- **Excerpted records**:
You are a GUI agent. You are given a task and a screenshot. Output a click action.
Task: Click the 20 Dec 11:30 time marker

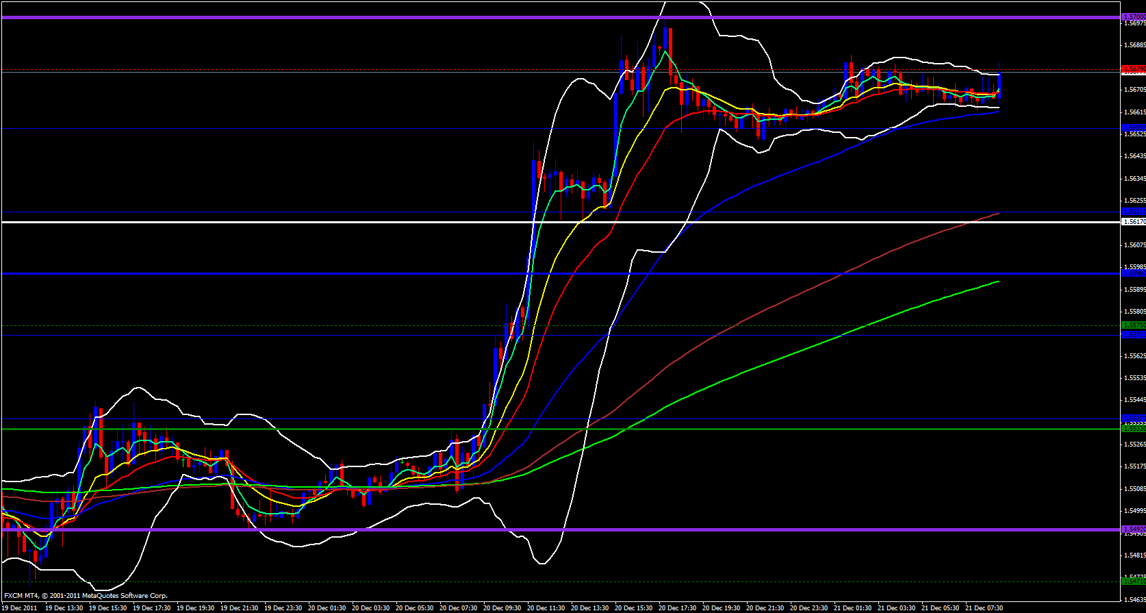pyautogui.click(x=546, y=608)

---

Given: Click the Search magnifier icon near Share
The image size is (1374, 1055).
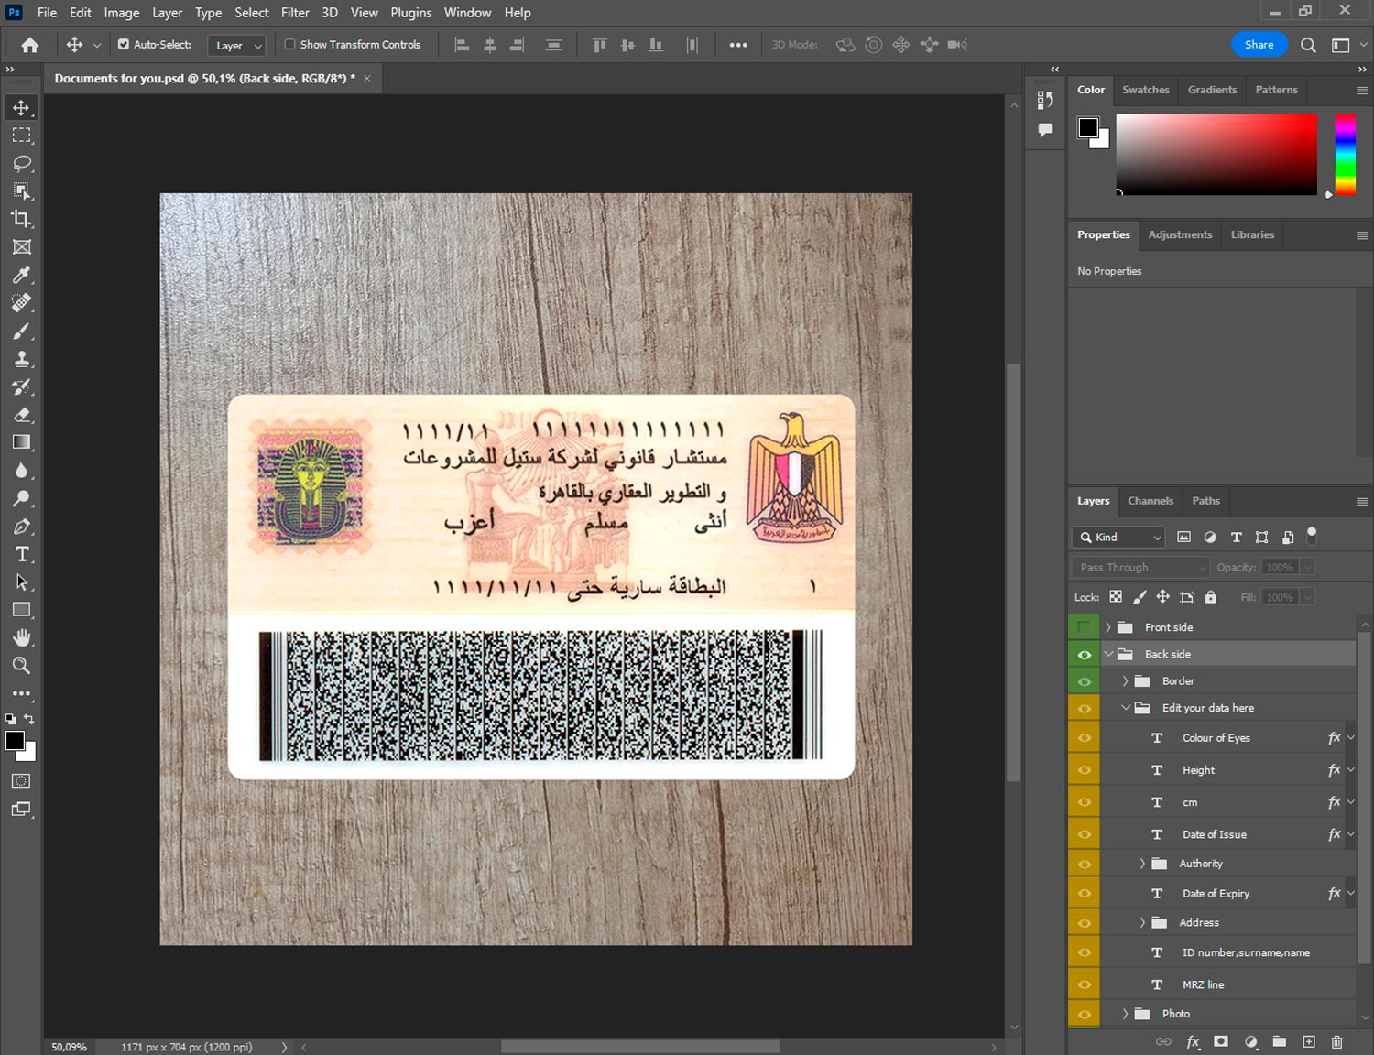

* * *

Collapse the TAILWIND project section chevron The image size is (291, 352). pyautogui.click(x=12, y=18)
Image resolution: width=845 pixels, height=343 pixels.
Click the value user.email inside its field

- **Your task**:
Copy out the rows from the line with "You are a GUI" up to and including the line with "pyautogui.click(x=546, y=608)", word for word. Don't include the pictures in your answer.

- **Complete response**:
You are a GUI agent. You are given a task and a screenshot. Output a click action.
Task: Click the 20 Dec 11:30 time marker

pyautogui.click(x=546, y=608)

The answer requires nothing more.